L’un de ces caps a été franchi en janvier 2002, il y a bientôt 20 ans, avec la fin de la période de transition à l’euro, marquée par l’émission de l’euro fiduciaire et la fin de la bascule pour les opérations scripturales de détail. Cette évolution majeure, le passage à l’euro, a réussi car elle a combiné plusieurs atouts et elle constitue aujourd’hui une référence, et peut être même une leçon pour les évolutions européennes futures essentielles. Et si on analyse ses atouts, rétroactivement, on peut en trouver plusieurs, qui ont constitué des leviers clés de succès de cette convergence.
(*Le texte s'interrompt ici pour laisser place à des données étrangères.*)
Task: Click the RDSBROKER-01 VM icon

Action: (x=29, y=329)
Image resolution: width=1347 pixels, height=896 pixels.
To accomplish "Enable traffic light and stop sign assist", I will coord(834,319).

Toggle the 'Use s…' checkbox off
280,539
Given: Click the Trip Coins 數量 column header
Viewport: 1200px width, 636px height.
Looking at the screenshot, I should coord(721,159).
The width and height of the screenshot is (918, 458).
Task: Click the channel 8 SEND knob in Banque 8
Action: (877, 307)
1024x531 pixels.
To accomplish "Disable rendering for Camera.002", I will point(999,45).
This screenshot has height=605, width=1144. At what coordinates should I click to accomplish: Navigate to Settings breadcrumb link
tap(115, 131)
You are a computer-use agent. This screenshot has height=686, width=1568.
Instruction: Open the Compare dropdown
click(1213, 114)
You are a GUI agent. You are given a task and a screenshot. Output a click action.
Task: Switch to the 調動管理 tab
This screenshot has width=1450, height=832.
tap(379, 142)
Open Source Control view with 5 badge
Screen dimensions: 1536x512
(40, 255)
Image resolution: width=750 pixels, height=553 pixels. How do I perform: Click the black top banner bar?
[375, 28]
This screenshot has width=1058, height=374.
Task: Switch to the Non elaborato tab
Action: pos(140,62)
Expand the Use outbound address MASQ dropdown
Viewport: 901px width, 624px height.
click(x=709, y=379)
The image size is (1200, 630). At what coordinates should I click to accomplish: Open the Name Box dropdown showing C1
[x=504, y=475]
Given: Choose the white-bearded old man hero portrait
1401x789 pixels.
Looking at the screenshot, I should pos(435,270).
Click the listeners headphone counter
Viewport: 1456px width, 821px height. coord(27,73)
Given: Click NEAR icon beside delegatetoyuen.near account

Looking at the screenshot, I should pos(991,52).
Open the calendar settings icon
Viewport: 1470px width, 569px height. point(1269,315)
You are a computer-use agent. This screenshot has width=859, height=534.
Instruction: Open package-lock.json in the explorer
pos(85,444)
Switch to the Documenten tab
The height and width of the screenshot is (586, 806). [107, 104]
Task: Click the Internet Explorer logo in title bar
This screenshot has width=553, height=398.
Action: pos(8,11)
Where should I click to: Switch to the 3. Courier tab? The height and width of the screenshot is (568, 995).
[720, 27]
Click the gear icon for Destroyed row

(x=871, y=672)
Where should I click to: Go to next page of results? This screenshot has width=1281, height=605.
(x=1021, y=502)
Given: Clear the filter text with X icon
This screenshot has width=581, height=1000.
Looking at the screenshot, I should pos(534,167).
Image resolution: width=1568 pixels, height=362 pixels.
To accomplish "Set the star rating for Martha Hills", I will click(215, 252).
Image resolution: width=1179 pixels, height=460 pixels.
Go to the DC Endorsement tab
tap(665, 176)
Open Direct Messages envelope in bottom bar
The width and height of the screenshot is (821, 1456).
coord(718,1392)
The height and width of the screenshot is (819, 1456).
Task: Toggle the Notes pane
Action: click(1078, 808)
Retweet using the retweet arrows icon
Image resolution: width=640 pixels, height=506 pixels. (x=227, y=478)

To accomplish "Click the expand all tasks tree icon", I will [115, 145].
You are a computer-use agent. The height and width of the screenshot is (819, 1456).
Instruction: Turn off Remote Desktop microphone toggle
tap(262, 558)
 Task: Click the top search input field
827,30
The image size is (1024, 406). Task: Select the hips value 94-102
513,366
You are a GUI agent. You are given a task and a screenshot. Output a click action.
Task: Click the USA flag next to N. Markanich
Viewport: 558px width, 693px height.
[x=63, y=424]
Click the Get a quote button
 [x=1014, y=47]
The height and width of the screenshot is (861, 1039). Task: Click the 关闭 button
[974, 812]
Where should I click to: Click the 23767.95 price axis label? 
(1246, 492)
Parmi ces atouts, le plus significatif a été d’établir un scénario, que j’avais proposé en mars 1994 à la Commission Européenne et qui avait été adopté à Madrid en décembre de la même année. Ce scénario permettait de fixer une feuille de route, avec deux rendez-vous clés, un point de départ commun, le 1er janvier 1999, et un point d’arrivée commun, le 1er janvier 2002, pour tous les acteurs concernés, publics et privés.
Ce scénario lui-même comportait deux autres atouts clés : la délégation à chaque pays de l’organisation de la transition à sa façon entre les deux échéances : en effet, pour faire face à la diversité des contextes européens, nulle autre solution que de laisser chaque pays adapter le scénario aux spécificités locales ; et la séparation des opérations de gros et petit montant, avec au démarrage la création d’une « masse critique », par la bascule des opérations de gros (opérations de marché) au 1er janvier 1999, qui a immédiatement donné de la valeur à l’euro et l’a rendu inexpugnable, et la bascule des opérations de détail (pour le scriptural et le fiduciaire) au 1er janvier 2002, après une importante préparation par pays.
Trois autres atouts clés ont soutenu ce scénario et engendré l’adhésion des acteurs économiques et financiers : d’abord, un cadre juridique clair, qui était indispensable quand certains outre-manche s’amusaient à opposer les tenants de la monnaie commune et ceux de la monnaie unique, et c’est cette dernière qui a été retenue et a constitué un puissant levier ; ensuite, l’association de tous les acteurs, publics et privés, à ce grand projet commun, au premier rang desquels les banques, qui ont conduit en un temps record une fantastique adaptation de leurs systèmes informatiques ; enfin, une stratégie de communication, combinant une task force centrale et de nombreuses actions décentralisées.
D’autres grands progrès ont été réalisés ensuite, après le passage à l’euro, notamment la création de l’EPC et le lancement par les banques d’une première initiative, le projet SEPA, dès mai 2002, avec sa première échéance majeure dès janvier 2008 avec la bascule au SCT, qui a été conforté, en 2012, par le Règlement SEPA de la Commission Européenne, et qui s’est poursuivi avec dernièrement le lancement de l’Instant Payment et du Request-To-Pay, qui mettent l’Europe aux avant-postes des paiements mondiaux.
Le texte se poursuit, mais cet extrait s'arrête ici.